Aku sungguh kesal apabila Pak Supir mengangkat topik ini. Pak Supir atau Pak Supriyadi ini tidak hanya antar-jemput sekolah, tapi kedua orang tuaku yang jauh di sana mencari kesuksesan karir juga menitipkan segalanya lewat Pak Supir. Sehingga Pak Supir ini sangat mengenal diriku. Salah satunya adalah kegilaan diriku yang sudah masuk terjerumus oleh hingar-bingar dunia malam. Memang sulit apabila kita hidup dan lahir sebagai social butterfly dan bertemu dengan pergaulan lingkungan yang penuh dengan hingar bingar. "Susah, apalagi bir bisa membuat badan hangat, Pak."

"Tidak apa, asal kamu jangan kayak bocah kampung minum di taman," balas Pak Supir yang selalu tidak suka apabila melihat diriku berlagak bagai berandal setiap pulang sekolah. Padahal sudah menjadi hal yang biasa ketika bersekolah di daerah Jakarta Selatan. Pulang sekolah kemudian melipir ke taman atau salah satu warung untuk bisa saling berkumpul dan bercanda melepas penat. Guru bilang kelakuan seperti ini adalah akar dari berbagai permasalah di umur remaja.

"Yaelah, Pak, masih SMA," balasku.

"Ayahmu itu besar dan baik, mendingan kamu rendah diri aja, kurangi, Cak," balas Pak Supir sambil tepat berhenti di garasi rumahku.

"Darah Ayah akan selalu mengalir dalam darah dan semangatku, Pak," tuturku sambil beranjak dari sedan berwarna hitam legam.

"Cak, nanti Ibu pulang," tutur Pak Supri.

"Oh iya? Yes! New bag!" tuturku penuh semangat mengingat Ibu sudah berjanji akan membawakan aku tas yang aku titip dari Tokyo.

Berjalan naik tangga menuju kamar yang berada di lantai dua dengan penampakan yang selalu rapi dan minimalis. Aku letakkan tas dan melepas sepatu di tempat yang sama. Membuka baju dan melempar di keranjang baju kotor. Tiduran sebentar dan meraih Blackberry Onyx untuk melihat beberapa pesan BBM yang terlewat. Atau kalau tidak ada yang penting aku membuka galeri dan bersiap untuk melakukan kegiatan pria muda untuk melepas penak setelah pulang sekolah.

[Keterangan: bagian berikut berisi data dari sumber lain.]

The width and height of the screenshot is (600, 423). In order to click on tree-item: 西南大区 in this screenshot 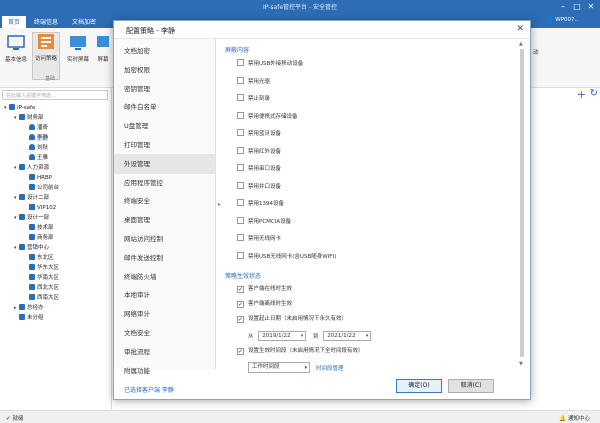, I will do `click(42, 298)`.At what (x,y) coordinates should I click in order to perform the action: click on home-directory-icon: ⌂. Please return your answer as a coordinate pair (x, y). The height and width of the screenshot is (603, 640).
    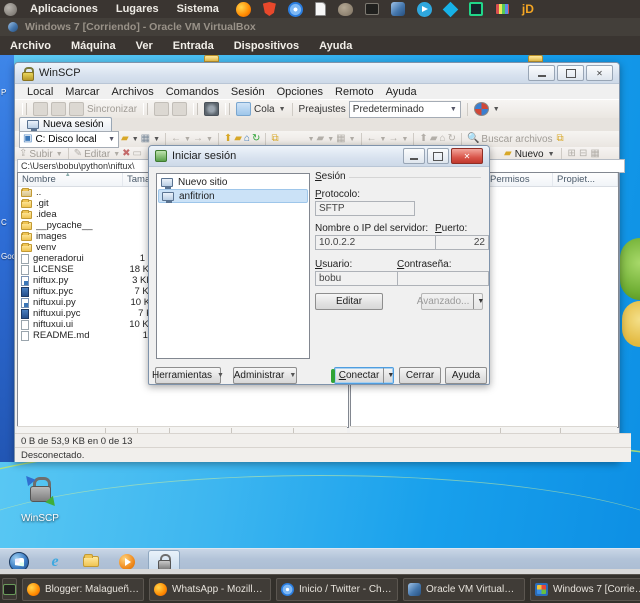
    Looking at the image, I should click on (247, 139).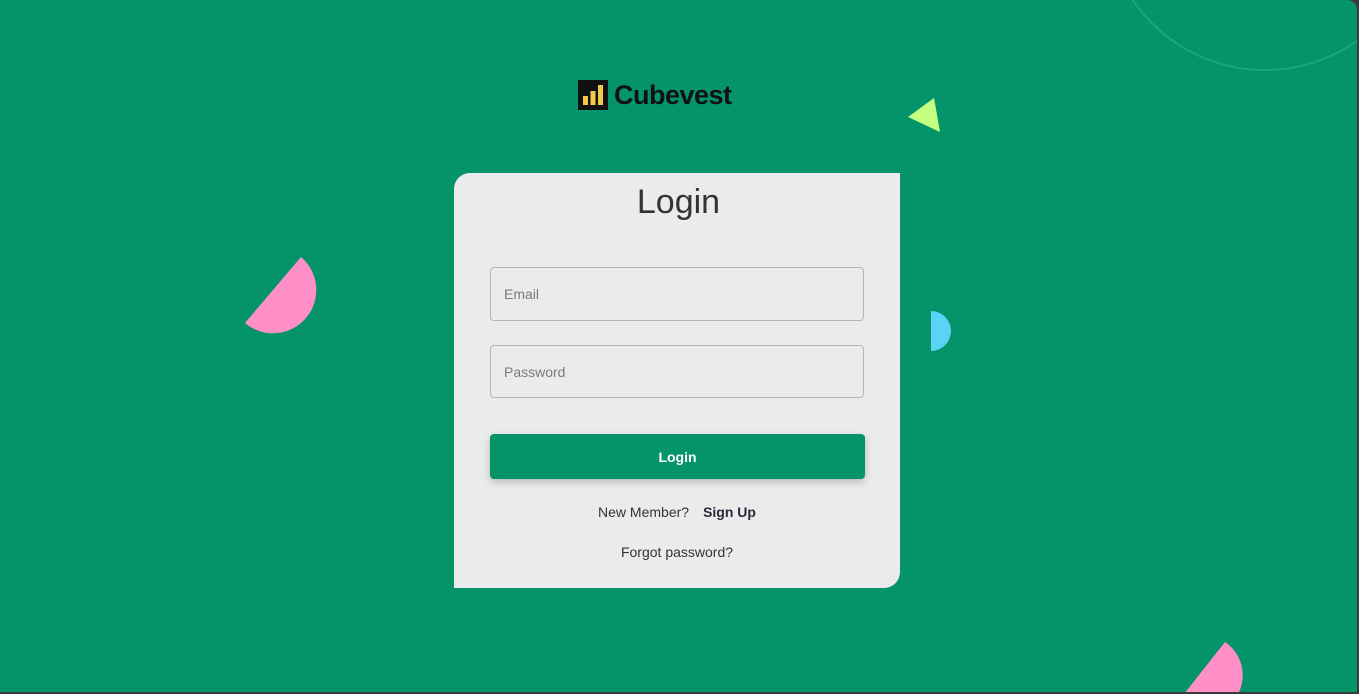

"Tidak-tidak." aku mengurungkan niat dan beranjak menuju komputer yang berada di meja. Ternyata untuk pertama kali aku mendapatkan suatu surel. "Emang ini sudah minggu kedua Februari?" tuturku bingung karena melihat subjek surel atas nama "California Institute of Technology Admission".

"Mari kita buka." tanpa banyak pikir aku membuka surel tersebut. Tanganku bergetar. Jantung berdegup tidak ada henti. Kata-kata di layar terpancar penuh benderang. Tidak pernah aku merasakan rasa seperti ini. Aku raba layar dan mencoba mengedipkan mata terus berkali-kali. Apakah ini nyata? Apakah ini mimpi?

"Pak! Pak Supri!"

"Ada apa?" tuturnya yang ternyata sedang menyeruput kopi hitam dan cerutu filter di tangannya. Tidak tahu mengapa terdorong diriku untuk memeluknya.

"Semester depan aku bakal minum di Hollywood."